**WORK TASK:** Once the line with "Instruction: Select the 501 price axis label" is found in the entries below, print it and each following line exactly, stopping after the line with "The image size is (730, 384)."; print nothing else.

━━━

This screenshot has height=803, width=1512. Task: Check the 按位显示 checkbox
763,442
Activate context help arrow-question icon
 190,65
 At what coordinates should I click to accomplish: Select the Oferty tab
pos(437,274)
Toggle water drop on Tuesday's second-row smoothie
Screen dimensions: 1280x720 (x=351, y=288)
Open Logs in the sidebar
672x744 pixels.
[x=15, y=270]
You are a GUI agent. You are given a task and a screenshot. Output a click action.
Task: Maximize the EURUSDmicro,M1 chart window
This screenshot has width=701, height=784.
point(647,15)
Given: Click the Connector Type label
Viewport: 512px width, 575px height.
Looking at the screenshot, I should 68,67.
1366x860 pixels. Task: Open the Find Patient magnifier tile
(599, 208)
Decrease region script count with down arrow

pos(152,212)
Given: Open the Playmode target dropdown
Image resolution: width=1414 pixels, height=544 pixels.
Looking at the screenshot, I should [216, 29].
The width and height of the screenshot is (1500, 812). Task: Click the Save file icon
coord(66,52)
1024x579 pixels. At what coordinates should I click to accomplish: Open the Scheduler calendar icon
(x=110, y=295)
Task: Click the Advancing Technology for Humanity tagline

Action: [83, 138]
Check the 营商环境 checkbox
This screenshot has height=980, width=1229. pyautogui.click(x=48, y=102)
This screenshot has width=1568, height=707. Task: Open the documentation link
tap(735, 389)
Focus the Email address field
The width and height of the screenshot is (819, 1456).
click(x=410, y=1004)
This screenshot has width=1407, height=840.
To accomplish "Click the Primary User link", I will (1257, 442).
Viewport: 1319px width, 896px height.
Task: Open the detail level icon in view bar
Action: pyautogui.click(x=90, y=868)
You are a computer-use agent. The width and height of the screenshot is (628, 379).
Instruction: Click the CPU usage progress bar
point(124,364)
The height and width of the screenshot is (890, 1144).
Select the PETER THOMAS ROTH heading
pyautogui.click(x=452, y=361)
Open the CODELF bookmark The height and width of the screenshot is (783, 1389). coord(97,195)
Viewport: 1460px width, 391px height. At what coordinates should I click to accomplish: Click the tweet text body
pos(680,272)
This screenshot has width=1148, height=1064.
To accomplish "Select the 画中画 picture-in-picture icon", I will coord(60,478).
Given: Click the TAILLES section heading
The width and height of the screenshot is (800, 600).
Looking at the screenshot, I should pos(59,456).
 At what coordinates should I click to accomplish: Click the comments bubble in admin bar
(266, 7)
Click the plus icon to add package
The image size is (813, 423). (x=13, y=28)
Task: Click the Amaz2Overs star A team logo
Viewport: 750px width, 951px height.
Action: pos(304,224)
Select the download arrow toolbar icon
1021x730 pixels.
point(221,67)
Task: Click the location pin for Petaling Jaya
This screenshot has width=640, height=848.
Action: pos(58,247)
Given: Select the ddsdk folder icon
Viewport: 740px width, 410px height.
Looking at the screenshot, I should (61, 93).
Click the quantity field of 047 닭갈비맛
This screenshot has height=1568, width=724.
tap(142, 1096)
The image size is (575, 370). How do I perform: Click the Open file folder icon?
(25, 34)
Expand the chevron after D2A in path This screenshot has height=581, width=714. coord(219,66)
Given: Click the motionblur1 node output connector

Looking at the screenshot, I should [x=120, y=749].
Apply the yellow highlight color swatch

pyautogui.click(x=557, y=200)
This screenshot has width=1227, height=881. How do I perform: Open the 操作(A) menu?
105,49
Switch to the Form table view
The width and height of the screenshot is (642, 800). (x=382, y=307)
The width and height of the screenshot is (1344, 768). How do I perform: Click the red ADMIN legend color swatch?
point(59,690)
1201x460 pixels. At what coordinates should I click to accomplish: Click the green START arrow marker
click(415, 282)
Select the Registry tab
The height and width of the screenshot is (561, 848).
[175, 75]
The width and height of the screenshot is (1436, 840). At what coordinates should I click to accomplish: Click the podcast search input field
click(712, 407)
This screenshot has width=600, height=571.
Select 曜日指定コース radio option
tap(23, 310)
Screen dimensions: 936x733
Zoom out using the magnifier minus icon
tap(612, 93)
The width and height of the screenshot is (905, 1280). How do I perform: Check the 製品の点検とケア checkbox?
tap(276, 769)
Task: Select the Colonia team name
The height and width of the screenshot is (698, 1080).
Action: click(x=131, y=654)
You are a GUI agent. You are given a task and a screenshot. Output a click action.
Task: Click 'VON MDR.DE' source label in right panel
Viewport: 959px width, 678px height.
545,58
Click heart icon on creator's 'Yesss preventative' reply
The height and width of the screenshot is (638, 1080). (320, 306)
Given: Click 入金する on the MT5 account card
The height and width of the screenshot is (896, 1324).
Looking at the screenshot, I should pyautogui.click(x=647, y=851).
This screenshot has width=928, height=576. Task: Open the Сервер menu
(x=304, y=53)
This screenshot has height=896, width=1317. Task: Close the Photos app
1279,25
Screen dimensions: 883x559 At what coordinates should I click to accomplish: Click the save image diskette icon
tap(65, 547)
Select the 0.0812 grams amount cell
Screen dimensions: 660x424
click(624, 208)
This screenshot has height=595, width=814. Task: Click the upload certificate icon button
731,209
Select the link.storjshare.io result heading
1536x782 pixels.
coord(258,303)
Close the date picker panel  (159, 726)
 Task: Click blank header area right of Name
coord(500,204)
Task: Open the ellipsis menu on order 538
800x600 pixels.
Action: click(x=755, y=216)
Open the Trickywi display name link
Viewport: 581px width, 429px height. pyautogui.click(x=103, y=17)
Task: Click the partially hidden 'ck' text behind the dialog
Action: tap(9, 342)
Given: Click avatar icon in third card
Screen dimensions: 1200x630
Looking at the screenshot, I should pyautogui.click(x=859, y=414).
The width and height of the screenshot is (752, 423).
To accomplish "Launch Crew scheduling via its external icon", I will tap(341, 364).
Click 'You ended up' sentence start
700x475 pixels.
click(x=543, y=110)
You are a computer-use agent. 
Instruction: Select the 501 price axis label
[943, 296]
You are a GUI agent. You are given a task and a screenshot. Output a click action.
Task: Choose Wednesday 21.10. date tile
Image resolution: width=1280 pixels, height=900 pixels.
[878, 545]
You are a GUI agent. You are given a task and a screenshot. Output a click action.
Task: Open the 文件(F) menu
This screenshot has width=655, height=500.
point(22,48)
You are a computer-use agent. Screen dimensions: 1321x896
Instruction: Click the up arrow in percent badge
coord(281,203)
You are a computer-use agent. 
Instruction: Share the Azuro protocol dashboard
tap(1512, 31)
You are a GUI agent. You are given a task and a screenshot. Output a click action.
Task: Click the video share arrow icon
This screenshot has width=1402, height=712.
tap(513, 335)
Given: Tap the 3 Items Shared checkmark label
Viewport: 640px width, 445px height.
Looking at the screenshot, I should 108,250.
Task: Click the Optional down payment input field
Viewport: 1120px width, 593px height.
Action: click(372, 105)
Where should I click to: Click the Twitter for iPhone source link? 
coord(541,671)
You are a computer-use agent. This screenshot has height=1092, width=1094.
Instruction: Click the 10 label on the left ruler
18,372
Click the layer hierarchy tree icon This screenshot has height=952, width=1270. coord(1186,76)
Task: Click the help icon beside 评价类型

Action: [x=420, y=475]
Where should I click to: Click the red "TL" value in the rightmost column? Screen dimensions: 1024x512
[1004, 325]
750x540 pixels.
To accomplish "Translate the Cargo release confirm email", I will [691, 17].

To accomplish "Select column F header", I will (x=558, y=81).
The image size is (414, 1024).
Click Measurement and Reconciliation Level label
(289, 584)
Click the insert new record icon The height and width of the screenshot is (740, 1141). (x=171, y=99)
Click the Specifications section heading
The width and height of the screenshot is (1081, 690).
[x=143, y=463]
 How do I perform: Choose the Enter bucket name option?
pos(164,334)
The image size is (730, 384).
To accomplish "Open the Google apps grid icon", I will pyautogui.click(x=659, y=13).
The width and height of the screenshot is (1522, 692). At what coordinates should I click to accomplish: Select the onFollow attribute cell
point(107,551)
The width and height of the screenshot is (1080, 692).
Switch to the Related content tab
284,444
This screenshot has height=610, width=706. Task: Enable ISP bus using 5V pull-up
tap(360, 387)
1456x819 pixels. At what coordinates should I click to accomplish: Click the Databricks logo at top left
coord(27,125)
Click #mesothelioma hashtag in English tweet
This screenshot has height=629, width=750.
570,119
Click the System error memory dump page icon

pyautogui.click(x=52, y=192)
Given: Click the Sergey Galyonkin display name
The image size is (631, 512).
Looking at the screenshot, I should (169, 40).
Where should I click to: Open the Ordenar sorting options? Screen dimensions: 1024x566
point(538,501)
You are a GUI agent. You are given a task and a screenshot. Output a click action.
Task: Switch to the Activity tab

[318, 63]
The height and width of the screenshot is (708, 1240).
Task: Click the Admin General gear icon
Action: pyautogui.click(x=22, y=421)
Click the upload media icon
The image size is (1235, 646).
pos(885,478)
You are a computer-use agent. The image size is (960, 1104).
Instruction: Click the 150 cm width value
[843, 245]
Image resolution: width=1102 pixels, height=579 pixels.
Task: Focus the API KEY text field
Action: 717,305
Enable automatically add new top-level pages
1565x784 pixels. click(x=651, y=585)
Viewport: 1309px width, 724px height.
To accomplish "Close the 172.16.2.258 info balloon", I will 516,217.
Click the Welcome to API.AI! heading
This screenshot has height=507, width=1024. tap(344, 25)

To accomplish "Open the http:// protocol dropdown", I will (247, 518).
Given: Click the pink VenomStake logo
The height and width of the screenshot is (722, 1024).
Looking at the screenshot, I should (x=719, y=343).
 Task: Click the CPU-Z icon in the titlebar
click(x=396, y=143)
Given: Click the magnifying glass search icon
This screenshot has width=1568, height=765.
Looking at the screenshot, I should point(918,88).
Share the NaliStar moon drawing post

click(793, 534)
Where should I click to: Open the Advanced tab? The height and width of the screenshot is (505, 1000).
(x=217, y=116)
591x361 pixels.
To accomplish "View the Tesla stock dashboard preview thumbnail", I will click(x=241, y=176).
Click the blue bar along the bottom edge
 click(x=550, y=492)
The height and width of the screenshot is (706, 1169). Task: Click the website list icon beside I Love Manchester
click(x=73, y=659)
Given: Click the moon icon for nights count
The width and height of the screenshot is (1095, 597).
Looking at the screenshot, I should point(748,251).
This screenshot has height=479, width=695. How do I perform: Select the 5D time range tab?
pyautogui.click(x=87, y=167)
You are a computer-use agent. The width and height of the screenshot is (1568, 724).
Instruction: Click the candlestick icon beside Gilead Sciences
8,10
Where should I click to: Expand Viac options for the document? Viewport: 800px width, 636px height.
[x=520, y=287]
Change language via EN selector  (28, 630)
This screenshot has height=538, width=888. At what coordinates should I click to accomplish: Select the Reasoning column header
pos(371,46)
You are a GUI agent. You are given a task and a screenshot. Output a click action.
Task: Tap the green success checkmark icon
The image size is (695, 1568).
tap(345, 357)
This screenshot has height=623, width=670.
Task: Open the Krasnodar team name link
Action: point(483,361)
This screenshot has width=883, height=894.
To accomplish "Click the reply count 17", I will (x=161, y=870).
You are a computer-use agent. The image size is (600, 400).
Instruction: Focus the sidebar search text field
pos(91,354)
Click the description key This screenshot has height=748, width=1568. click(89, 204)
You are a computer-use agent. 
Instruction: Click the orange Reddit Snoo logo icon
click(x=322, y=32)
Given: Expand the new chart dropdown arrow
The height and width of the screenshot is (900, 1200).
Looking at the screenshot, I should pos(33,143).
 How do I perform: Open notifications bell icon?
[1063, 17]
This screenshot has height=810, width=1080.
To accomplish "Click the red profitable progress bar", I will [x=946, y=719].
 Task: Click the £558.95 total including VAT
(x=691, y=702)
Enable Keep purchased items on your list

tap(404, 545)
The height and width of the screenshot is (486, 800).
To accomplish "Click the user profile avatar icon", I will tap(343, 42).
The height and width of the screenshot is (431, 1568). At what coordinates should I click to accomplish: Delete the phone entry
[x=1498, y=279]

━━━

**YOUR SOLUTION:**
Instruction: Select the 501 price axis label
[943, 296]
You are a GUI agent. You are given a task and a screenshot. Output a click action.
Task: Choose Wednesday 21.10. date tile
Image resolution: width=1280 pixels, height=900 pixels.
[878, 545]
You are a GUI agent. You are given a task and a screenshot. Output a click action.
Task: Open the 文件(F) menu
This screenshot has width=655, height=500.
point(22,48)
You are a computer-use agent. Screen dimensions: 1321x896
Instruction: Click the up arrow in percent badge
coord(281,203)
You are a computer-use agent. 
Instruction: Share the Azuro protocol dashboard
tap(1512, 31)
You are a GUI agent. You are given a task and a screenshot. Output a click action.
Task: Click the video share arrow icon
This screenshot has width=1402, height=712.
tap(513, 335)
Given: Tap the 3 Items Shared checkmark label
Viewport: 640px width, 445px height.
Looking at the screenshot, I should 108,250.
Task: Click the Optional down payment input field
Viewport: 1120px width, 593px height.
Action: click(372, 105)
Where should I click to: Click the Twitter for iPhone source link? 
coord(541,671)
You are a computer-use agent. This screenshot has height=1092, width=1094.
Instruction: Click the 10 label on the left ruler
18,372
Click the layer hierarchy tree icon This screenshot has height=952, width=1270. coord(1186,76)
Task: Click the help icon beside 评价类型

Action: [x=420, y=475]
Where should I click to: Click the red "TL" value in the rightmost column? Screen dimensions: 1024x512
[1004, 325]
750x540 pixels.
To accomplish "Translate the Cargo release confirm email", I will [691, 17].

To accomplish "Select column F header", I will (x=558, y=81).
The image size is (414, 1024).
Click Measurement and Reconciliation Level label
(289, 584)
Click the insert new record icon The height and width of the screenshot is (740, 1141). (x=171, y=99)
Click the Specifications section heading
The width and height of the screenshot is (1081, 690).
[x=143, y=463]
 How do I perform: Choose the Enter bucket name option?
pos(164,334)
The image size is (730, 384).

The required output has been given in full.